Sunday afternoon, our family sat quietly at a piano recital listening to children play the pieces they had worked so hard on for so long. Rumbles of thunder echoed across the sky. Sitting in a small church on this dreary, drizzly day listening to the sweet songs of children’s fingers dance with piano keys was soothing and restful…until…
The piano teacher introduced a young man who was about to play. However, he wanted his performance to be dedicated to his friend, a fellow piano student, who would not be playing that day.
She suffered a tragic accident the day before. Sleeping on the top bunk of her bunk beds, with no railing, she fell from the top bunk in her sleep. She suffered several breaks in her back.

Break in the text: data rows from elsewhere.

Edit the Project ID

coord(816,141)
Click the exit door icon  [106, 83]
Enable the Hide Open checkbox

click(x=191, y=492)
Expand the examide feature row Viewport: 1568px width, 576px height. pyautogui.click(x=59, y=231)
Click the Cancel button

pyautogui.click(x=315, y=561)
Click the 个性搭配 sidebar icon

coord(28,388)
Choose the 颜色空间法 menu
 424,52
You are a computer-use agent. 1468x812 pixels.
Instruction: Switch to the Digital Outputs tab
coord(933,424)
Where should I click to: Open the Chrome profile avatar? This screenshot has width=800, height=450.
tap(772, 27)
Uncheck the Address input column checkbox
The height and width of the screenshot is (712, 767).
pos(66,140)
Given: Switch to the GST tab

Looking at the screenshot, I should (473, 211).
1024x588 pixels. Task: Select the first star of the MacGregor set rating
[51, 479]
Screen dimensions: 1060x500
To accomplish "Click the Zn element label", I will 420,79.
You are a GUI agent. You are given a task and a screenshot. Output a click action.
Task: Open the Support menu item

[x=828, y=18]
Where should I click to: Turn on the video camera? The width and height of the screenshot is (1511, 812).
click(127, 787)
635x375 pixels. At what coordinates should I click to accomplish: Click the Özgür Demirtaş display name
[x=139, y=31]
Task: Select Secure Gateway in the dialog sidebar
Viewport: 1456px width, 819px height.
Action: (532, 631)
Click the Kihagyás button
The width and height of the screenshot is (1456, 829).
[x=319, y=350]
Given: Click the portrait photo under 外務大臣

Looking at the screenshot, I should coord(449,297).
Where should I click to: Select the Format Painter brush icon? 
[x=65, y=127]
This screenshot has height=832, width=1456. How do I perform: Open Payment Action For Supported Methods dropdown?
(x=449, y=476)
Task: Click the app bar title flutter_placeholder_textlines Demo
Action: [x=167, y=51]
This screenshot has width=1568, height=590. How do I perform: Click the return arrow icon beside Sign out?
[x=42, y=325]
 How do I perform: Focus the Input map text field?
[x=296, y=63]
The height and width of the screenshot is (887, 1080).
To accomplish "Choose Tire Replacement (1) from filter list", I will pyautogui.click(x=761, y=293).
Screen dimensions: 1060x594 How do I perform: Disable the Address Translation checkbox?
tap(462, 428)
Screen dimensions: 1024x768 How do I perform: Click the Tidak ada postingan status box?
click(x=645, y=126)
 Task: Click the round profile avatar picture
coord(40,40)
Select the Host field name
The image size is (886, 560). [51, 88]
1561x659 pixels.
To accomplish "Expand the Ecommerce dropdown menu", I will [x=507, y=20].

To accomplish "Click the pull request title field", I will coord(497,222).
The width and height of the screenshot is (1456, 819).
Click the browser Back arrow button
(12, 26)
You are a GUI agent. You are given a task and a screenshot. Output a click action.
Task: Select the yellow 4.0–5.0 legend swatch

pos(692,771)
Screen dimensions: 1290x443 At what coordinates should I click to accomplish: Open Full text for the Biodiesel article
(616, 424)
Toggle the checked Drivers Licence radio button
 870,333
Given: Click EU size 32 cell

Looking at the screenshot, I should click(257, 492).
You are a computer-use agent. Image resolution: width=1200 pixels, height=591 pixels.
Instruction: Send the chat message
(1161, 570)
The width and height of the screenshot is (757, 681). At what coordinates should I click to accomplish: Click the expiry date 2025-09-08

As the teacher told us this, with stained glass illuminating what sun was trying to peek through and kneeling prayer pads tucked underneath the chairs, my sleepy daze was shaken. It was as though I could hear the thud and screams of that terrified little girl. The cries and panic of the parents. The wail of the ambulance and hustling of the family at 2 a.m. to gather their things to leave for the hospital. As a mom, my hearts breaks and I pray, but still my heart is traumatized by something I neither witnessed or ever met this precious little girl now in the hospital.
Monday morning, reading the local paper, a photo of a teenager in a wheelchair caught my attention. He is 17, and only 1 1/2 years ago found out he has leukemia. One minute life is normal, the next the school nurse calls his dad and says something is wrong. Now, having been through this nightmare for 18 months, he says he feels forgotten by his peers. He says he doesn’t want to fight. How it tears apart his parents to not be able to heal him, help him, give their hope to him. How emotions must rage in their hearts to know their son feels forgotten. I am broken for this young man, unrecognizable by his classmates because of chemo and the battering of his body by leukemia. As a mom, my hearts breaks for him and his family and all families suffering the plight of cancer.
Then later Monday came news of little lives are lost in a massive tornado. No one knew when waking up and getting ready for school that for many families, this day will tear their hearts apart forever. Innocence swept away with homes. Hope crushed beneath the rubble that buries their young lives. What mind can conceive of the devastation let alone the fact that many will never do life with their loved ones again – this side of heaven for those who follow Christ. The pictures, the stories, the videos. It’s too much.
Boston was too much.
China’s earthquake was too much.
Sri Lanka’s building collapse was too much.
We barely have time to catch our breath in between catastrophes. We still replay the bombs blowing up at finish line; the elderly sitting in the middle of ruin that used to be their home; the photo of a couple embraced to their death in the fallen building, and now haunting images from Oklahoma sweep us up in their wake and we find no relief. No answers. No reason. No breath.
We barely breathe in between tragedies, and in the middle of our hearts breaking for people we’ve never met, somewhere in the deepest of hearts we wonder if our families are next. What will be the next act of horror? It just doesn’t stop, like rolls of the tide, it comes and comes and comes.
We are at a loss for words. What do you say to parents who suffer unfathomable loss of their children? How do we console what is inconsolable? How do we help put hearts back together that are scattered among the rubble of what used to be neighborhoods and schools and community?
There are no words.
I know there are no words. I lived through a different kind of storm, but one that took everyone I loved and everything I owned. As a survivor, there is a sense of responsibility to go back and sift through the wreckage of lives – be it from a storm, a collapsed building, an earthquake, cancer or a bunk bed.
But what do we say? There are no words.
It’s not so much what we say, it’s what we do. 2 Corinthians 1:3-4 says it best,
Praise be to the God and Father of our Lord Jesus Christ, the Father of compassion and the God of all comfort, who comforts us in all our troubles, so that we can comfort those in any trouble with the comfort we ourselves receive from God.
It’s what we have to give. We can give our money, time, energy and words of encouragement. Those are a huge help. But, the everlasting help we can offer is to share the comfort we ourselves have received from God. It’s in our prayers, an arm around their shoulders, an ear to listen, a heart to cry with, a shoulder to lean on. Comfort is action.
That means with audacious prayer we stand in the gap for those hurting because not only do we know suffering, but we know that God brought us through it and He can do the same for them. We can call upon Him on their behalf, because we know He did not leave us in our darkest times and He will not leave them.
There are many kinds of storms. Some hit hard and fast and leave as swiftly as they come. Some last days, weeks, months in illness. Some last years for those trapped in human trafficking. With every type of storm that rages, suffering is something that we have in common without regard to race, ethnicity, creed or lifestyle. Compassion and comfort is something all of us can give to help.
There are no magical words to take the pain away. But, there is comfort that we have received and can share to help them through their storm. Comfort that allows the hurting, panic-stricken, grieving, those barely surviving to catch their breath – until the storm has passed.
Wow! Thanks, Kristi for putting into words what many of us are feeling and for reminding us of the call of beung a comforter with the help of the Comforter.